– Не подходи!

На что кучер, заглядывая через край пропасти, в которой исчез кондуктор, ответил с обидой в голосе:

– Дурак я, что ли?

Прошло больше часа, прежде чем кондуктор нашел дорогу, и это очень ясно показало нам, как основательно мы заблудились и как рискованно было наше ночное путешествие. Кондуктор два раза видел следы наших колес в таких местах, где мы просто чудом избежали опасности. Я непрестанно радуюсь, что нас не убило в ту ночь. Не знаю почему, но радуюсь.

Утром, на десятый день пути, переправляясь через Грин-Ривер – красивую, широкую, прозрачную реку, – мы застряли, и нам пришлось ждать, пока в нашу карету впрягали еще мулов, чтобы вывезти нас на крутой берег, а вода стояла чуть выше тюков с почтой, на которых мы спали. Но вода оказалась приятная – ни теплая, ни холодная; кроме того, промокнуть мы уже не могли – на нас и так сухой нитки не было.

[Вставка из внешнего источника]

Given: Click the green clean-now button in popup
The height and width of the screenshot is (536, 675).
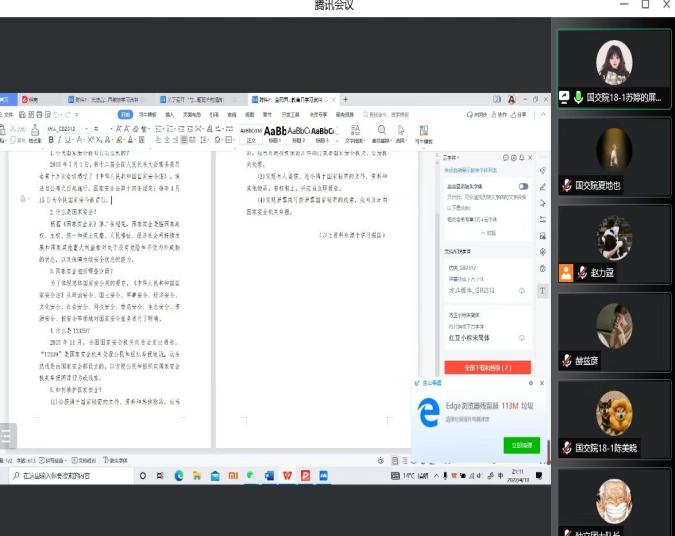Looking at the screenshot, I should [522, 444].
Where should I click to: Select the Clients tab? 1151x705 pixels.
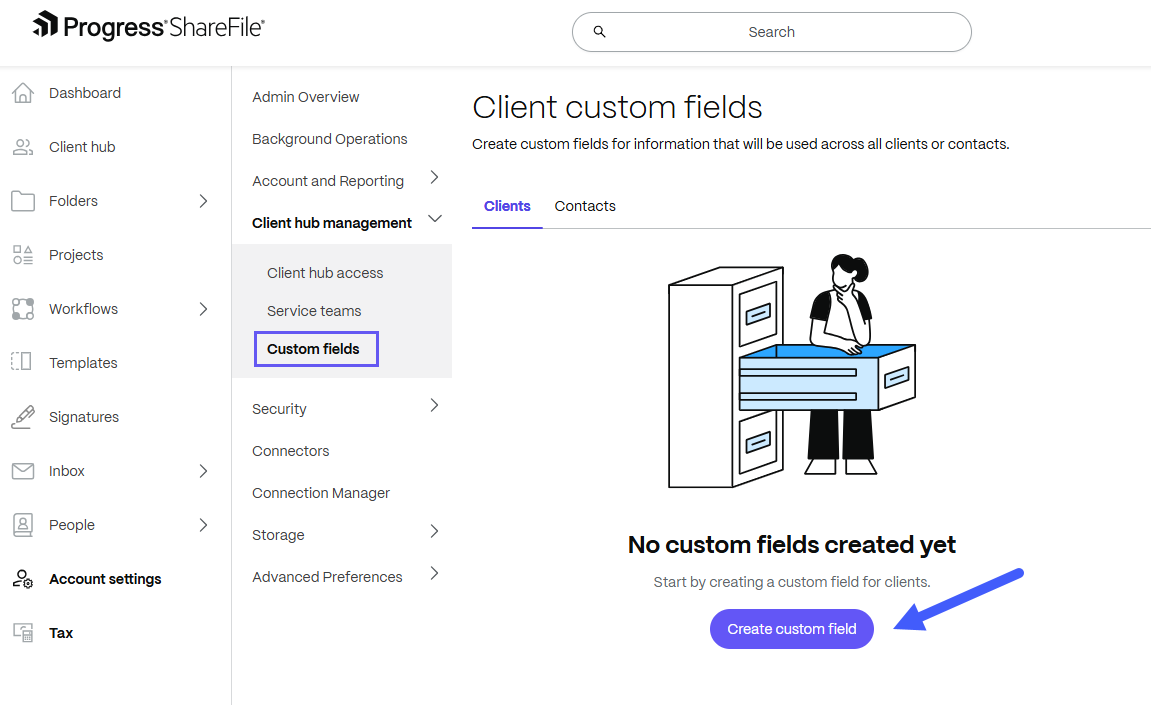[x=507, y=206]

На ближайшей станции мы позавтракали: горячие лепешки, отбивные из антилопы и кофе; это была единственная сносная трапеза между Соединенными Штатами и Городом Соленого Озера – Солт-Лейк-Сити, – единственная, за которую мы поблагодарили, не кривя душой. Представьте же себе, до чего неизменно омерзительны были тридцать предыдущих трапез, если этот скромный завтрак словно башня возвышается в моей памяти по прошествии стольких лет!

В пять часов пополудни мы достигли форта Бриджер, в ста семнадцати милях от Южного перевала и в тысяче двадцати пяти милях от Сент-Джозефа. В пятидесяти двух милях от форта Бриджер, в начале каньона Эхо, мы повстречали шестьдесят солдат из военного лагеря Флойд. Оказалось, что накануне они открыли огонь по трем-четырем сотням индейцев, подозревая, что те собрались не с благими намерениями. Произошел бой, во время которого четверо индейцев попали в плен, а остальных отогнали на пять миль, но никого не убили. Это нам понравилось. Мы даже хотели выйти из кареты и примкнуть к солдатам, но, сообразив, что их всего шестьдесят, а индейцев четыреста, решили ехать дальше и примкнуть к индейцам.

Длина каньона Эхо двадцать миль. Он похож на бесконечную ровную и узкую улицу с пологим спуском, зажатую между высоченными отвесными громадами, в иных местах достигающими четырехсот футов и увенчанными башенками, точно средневековые замки. Это была самая безупречная часть горной дороги, и наш кучер объявил, что «покажет класс», – что он и сделал; и если теперь экспресс Тихоокеанской дороги мчится здесь быстрее, чем мчались мы тогда в почтовой карете, я могу только позавидовать сидящим в нем пассажирам. Поистине колеса наши оторвались от земли и летели по воздуху, а вся почта взвилась кверху и держалась ни на чем! Я вообще не склонен к преувеличениям и потому прошу верить моим словам.

Однако время не ждет. В четыре часа пополудни, когда мир заливало великолепие заходящего солнца, мы добрались до вершины Большой горы, в пятнадцати милях от Города Соленого Озера, и вдруг перед нами открылась такая изумительная панорама горных пиков и вершин, какой нам еще не довелось любоваться. И смотрели мы на это величественное зрелище из-под арки сияющей радуги! Даже кучер почтового тракта осадил коней и загляделся!

Минут через сорок на станции, где меняли наших лошадей, мы попали на ужин к мормонскому «ангелу-мстителю». Насколько мне известно, «ангелы-мстители» – это «святые наших дней», как называют себя мормоны, на которых мормонская церковь возложила постоянную заботу об истреблении нежелательных граждан. Я очень много слышал об этих грозных «ангелах» и об их темных кровавых делах и не без трепета вошел в дом мормона, у которого нам предстояло поужинать. Но – увы! – вопреки нашим романтическим иллюзиям он оказался просто-напросто крикливым, вульгарным нахалом и сквернословом! Быть может, он был достаточно кровожаден и вполне оправдывал свое звание «мстителя», но допустимо ли, чтобы в ангеле, хотя бы и мстящем, не было и тени благородства? Можно ли примириться с ангелом в грязной рубашке и без подтяжек? Можно ли уважать ангела, который ржет, как лошадь, и чванится, как морской разбойник?